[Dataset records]

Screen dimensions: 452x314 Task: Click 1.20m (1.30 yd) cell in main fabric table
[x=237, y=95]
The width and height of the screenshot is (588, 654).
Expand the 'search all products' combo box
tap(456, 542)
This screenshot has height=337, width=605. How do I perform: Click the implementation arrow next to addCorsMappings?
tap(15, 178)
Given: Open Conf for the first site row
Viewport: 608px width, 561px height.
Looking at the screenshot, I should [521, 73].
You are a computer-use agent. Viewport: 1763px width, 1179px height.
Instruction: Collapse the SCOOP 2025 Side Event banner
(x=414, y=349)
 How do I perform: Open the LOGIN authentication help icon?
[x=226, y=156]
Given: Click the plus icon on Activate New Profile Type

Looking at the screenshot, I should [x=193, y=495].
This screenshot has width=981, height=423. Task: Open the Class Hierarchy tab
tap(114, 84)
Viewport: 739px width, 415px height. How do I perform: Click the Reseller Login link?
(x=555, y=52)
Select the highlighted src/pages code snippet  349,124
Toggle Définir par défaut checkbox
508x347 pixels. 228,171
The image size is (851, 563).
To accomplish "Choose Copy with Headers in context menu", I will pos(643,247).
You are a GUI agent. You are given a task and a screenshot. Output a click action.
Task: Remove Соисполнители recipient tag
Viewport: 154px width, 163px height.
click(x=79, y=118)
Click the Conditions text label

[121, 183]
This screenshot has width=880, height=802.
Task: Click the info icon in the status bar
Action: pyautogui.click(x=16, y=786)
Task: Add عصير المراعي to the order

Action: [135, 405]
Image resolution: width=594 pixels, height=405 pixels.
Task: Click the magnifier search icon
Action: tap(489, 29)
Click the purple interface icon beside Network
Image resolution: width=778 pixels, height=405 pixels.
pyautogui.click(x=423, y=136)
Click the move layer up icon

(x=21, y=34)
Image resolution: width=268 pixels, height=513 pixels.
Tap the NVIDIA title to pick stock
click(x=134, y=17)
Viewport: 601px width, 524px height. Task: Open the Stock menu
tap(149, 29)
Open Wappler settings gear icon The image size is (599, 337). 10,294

What the task requires.
Rewrite the data above as a Markdown table with two columns, n and Line, giving each non-blank line its own row numbered in order.

Expected output.
| n | Line |
|---|---|
| 1 | Screen dimensions: 452x314 Task: Click 1.20m (1.30 yd) cell in main fabric table |
| 2 | [x=237, y=95] |
| 3 | The width and height of the screenshot is (588, 654). |
| 4 | Expand the 'search all products' combo box |
| 5 | tap(456, 542) |
| 6 | This screenshot has height=337, width=605. How do I perform: Click the implementation arrow next to addCorsMappings? |
| 7 | tap(15, 178) |
| 8 | Given: Open Conf for the first site row |
| 9 | Viewport: 608px width, 561px height. |
| 10 | Looking at the screenshot, I should [521, 73]. |
| 11 | You are a computer-use agent. Viewport: 1763px width, 1179px height. |
| 12 | Instruction: Collapse the SCOOP 2025 Side Event banner |
| 13 | (x=414, y=349) |
| 14 |  How do I perform: Open the LOGIN authentication help icon? |
| 15 | [x=226, y=156] |
| 16 | Given: Click the plus icon on Activate New Profile Type |
| 17 | Looking at the screenshot, I should [x=193, y=495]. |
| 18 | This screenshot has width=981, height=423. Task: Open the Class Hierarchy tab |
| 19 | tap(114, 84) |
| 20 | Viewport: 739px width, 415px height. How do I perform: Click the Reseller Login link? |
| 21 | (x=555, y=52) |
| 22 | Select the highlighted src/pages code snippet  349,124 |
| 23 | Toggle Définir par défaut checkbox |
| 24 | 508x347 pixels. 228,171 |
| 25 | The image size is (851, 563). |
| 26 | To accomplish "Choose Copy with Headers in context menu", I will pos(643,247). |
| 27 | You are a GUI agent. You are given a task and a screenshot. Output a click action. |
| 28 | Task: Remove Соисполнители recipient tag |
| 29 | Viewport: 154px width, 163px height. |
| 30 | click(x=79, y=118) |
| 31 | Click the Conditions text label |
| 32 | [121, 183] |
| 33 | This screenshot has width=880, height=802. |
| 34 | Task: Click the info icon in the status bar |
| 35 | Action: pyautogui.click(x=16, y=786) |
| 36 | Task: Add عصير المراعي to the order |
| 37 | Action: [135, 405] |
| 38 | Image resolution: width=594 pixels, height=405 pixels. |
| 39 | Task: Click the magnifier search icon |
| 40 | Action: tap(489, 29) |
| 41 | Click the purple interface icon beside Network |
| 42 | Image resolution: width=778 pixels, height=405 pixels. |
| 43 | pyautogui.click(x=423, y=136) |
| 44 | Click the move layer up icon |
| 45 | (x=21, y=34) |
| 46 | Image resolution: width=268 pixels, height=513 pixels. |
| 47 | Tap the NVIDIA title to pick stock |
| 48 | click(x=134, y=17) |
| 49 | Viewport: 601px width, 524px height. Task: Open the Stock menu |
| 50 | tap(149, 29) |
| 51 | Open Wappler settings gear icon The image size is (599, 337). 10,294 |